Go over the entries and report the lines where the word "button" occurs.

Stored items

************

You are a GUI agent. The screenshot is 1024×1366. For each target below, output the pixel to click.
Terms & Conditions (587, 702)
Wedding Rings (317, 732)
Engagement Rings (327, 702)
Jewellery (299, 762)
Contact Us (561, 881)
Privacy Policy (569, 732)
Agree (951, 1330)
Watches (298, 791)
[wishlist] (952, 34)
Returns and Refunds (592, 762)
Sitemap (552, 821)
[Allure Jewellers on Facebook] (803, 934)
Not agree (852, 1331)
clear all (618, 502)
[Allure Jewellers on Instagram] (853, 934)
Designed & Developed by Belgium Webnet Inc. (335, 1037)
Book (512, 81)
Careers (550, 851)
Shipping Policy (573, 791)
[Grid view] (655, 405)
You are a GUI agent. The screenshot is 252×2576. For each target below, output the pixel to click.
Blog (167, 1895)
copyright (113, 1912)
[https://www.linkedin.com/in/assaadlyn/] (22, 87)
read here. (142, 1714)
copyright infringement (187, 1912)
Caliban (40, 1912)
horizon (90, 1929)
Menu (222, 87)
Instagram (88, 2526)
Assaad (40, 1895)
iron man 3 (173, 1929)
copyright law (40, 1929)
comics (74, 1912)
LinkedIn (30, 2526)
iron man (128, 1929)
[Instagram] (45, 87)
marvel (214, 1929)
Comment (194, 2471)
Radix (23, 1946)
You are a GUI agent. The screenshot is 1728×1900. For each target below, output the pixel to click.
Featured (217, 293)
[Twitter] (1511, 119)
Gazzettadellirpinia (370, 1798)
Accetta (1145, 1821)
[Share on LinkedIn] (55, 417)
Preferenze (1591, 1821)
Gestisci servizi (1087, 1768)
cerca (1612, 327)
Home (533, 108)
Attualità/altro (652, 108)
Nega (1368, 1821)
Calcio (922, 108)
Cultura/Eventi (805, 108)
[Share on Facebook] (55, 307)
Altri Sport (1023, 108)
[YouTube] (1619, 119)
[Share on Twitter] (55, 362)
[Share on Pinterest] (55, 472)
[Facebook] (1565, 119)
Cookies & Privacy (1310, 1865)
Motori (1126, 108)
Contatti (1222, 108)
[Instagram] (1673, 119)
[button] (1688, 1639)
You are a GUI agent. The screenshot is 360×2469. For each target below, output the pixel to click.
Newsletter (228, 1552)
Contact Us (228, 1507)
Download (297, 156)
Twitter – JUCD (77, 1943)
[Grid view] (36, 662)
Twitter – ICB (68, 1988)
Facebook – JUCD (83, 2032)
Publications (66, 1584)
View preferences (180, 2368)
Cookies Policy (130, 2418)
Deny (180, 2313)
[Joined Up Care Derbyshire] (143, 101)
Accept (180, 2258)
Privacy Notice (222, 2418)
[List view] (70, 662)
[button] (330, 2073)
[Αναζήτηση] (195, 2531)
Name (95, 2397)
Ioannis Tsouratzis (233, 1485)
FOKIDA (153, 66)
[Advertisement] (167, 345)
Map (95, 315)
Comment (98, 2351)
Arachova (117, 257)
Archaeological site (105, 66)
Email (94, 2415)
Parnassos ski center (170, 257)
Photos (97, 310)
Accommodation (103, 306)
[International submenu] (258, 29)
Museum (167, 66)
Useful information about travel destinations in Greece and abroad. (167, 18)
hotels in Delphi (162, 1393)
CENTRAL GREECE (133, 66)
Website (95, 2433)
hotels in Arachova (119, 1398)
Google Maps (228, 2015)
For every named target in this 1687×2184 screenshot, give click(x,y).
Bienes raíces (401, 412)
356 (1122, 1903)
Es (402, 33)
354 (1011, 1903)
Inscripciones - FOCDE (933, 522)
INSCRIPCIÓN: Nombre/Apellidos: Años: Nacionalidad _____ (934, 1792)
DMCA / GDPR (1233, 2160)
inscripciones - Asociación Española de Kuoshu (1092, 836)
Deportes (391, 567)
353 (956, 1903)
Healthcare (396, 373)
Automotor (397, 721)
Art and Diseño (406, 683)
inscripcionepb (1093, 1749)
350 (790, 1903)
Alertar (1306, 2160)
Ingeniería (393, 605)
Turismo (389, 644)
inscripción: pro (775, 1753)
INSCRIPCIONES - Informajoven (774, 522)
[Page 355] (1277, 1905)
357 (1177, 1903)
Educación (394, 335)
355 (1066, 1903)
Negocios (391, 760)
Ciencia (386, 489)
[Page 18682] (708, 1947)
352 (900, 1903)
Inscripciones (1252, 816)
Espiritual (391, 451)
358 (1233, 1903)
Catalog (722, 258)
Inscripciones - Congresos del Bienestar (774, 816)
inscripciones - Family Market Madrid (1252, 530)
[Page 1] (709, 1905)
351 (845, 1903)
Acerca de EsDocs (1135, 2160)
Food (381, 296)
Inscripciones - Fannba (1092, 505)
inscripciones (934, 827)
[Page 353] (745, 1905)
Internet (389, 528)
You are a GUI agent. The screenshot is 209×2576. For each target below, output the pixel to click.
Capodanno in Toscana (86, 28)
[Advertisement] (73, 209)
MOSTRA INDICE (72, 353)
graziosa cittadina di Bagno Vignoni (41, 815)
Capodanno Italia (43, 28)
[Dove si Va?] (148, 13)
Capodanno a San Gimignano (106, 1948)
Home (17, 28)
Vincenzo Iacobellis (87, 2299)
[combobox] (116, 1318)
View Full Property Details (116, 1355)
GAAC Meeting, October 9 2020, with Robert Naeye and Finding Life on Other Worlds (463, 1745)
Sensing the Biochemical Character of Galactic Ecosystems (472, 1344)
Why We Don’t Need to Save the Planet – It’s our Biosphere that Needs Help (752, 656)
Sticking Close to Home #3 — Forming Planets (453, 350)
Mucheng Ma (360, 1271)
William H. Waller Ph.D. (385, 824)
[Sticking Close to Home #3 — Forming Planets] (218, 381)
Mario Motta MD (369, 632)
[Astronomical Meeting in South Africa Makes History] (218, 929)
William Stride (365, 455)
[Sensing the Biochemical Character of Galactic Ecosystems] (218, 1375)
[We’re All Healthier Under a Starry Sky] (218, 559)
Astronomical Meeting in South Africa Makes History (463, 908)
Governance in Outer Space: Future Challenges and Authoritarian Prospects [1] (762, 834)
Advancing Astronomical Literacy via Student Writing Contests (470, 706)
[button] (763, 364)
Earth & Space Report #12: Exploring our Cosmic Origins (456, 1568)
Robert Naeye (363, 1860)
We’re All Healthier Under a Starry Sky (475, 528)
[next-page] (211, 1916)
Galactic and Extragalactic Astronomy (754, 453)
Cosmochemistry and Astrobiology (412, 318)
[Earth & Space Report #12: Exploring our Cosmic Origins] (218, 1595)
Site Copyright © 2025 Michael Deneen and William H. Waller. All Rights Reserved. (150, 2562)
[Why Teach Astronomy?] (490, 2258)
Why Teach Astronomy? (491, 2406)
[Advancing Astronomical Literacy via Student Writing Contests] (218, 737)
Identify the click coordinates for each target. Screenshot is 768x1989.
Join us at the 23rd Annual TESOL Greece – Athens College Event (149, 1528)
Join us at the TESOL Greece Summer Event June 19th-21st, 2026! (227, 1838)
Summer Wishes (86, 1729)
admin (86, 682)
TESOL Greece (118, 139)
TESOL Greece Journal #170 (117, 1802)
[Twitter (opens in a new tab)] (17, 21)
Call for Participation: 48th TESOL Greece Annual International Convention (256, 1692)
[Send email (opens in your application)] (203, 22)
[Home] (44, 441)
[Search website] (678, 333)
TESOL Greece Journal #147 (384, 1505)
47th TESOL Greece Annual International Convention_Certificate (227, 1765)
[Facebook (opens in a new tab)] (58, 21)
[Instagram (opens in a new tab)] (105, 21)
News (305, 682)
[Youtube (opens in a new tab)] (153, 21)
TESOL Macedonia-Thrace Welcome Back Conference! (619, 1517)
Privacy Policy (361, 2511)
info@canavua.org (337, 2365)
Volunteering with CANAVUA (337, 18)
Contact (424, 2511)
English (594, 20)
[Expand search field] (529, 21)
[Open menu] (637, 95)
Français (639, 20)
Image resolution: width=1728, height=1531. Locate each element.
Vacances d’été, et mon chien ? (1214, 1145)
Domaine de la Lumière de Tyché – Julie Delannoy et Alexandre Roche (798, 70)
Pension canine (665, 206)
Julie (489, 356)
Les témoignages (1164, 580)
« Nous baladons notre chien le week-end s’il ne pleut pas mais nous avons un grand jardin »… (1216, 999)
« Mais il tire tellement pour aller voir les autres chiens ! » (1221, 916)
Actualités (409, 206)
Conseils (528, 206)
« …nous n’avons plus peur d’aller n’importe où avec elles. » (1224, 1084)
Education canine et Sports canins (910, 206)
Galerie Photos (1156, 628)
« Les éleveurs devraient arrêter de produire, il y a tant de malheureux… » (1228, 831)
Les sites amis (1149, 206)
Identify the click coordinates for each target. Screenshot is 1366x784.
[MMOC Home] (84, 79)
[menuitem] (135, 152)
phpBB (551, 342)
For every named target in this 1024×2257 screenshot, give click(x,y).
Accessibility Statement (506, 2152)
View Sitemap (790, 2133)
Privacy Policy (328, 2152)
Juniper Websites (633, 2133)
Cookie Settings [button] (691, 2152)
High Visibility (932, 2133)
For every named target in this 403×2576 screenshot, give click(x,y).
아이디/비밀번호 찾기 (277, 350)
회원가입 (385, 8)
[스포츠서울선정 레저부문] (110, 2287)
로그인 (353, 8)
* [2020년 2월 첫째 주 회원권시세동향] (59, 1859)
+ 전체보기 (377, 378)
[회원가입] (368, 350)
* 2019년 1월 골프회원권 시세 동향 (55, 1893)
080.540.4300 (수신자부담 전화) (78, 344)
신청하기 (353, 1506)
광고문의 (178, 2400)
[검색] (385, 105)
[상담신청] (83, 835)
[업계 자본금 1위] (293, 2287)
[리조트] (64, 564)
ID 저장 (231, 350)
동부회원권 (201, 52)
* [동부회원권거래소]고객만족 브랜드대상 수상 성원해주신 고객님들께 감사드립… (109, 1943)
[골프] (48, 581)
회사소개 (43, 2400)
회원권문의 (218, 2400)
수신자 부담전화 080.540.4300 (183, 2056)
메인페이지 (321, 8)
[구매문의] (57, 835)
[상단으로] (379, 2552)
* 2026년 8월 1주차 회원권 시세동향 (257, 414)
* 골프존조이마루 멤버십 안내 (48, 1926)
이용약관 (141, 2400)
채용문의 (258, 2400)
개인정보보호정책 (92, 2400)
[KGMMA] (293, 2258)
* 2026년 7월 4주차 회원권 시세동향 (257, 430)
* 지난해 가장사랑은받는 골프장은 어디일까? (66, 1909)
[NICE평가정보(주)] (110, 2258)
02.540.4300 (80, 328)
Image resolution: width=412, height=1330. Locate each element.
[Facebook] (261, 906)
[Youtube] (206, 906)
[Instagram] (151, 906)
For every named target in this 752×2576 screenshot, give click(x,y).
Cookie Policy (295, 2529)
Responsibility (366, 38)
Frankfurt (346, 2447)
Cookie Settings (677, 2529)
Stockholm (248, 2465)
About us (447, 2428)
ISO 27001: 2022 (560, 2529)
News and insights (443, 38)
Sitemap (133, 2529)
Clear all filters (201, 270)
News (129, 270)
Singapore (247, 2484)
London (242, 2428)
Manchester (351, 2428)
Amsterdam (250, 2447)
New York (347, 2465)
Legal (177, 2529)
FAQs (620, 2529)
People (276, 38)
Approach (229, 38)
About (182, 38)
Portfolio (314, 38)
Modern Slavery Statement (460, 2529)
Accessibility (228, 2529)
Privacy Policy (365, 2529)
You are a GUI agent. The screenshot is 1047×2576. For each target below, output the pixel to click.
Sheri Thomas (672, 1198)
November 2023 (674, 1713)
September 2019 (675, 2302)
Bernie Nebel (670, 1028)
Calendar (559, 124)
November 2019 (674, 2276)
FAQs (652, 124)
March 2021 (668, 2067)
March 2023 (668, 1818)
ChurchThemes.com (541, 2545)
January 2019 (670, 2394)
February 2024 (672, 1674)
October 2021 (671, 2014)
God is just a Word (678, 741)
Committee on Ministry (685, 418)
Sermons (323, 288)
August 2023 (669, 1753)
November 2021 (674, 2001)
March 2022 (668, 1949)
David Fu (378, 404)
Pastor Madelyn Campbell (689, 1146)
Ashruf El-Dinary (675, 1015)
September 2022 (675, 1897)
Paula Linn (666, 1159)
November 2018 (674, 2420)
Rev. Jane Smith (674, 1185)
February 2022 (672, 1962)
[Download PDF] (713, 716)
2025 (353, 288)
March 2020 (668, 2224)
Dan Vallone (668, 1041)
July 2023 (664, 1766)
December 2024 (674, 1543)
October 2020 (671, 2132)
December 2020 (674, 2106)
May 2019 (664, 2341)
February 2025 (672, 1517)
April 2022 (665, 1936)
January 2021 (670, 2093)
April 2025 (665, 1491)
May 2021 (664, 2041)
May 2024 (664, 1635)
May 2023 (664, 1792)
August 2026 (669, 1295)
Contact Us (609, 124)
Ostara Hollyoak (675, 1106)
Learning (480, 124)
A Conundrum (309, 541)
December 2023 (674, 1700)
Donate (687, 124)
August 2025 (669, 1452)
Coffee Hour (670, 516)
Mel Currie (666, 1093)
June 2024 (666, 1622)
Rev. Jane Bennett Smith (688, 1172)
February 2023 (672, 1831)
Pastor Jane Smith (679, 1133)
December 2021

************

RESULT BELOW -
[button] (1688, 1639)
[button] (330, 2073)
[button] (763, 364)
Cookie Settings [button] (691, 2152)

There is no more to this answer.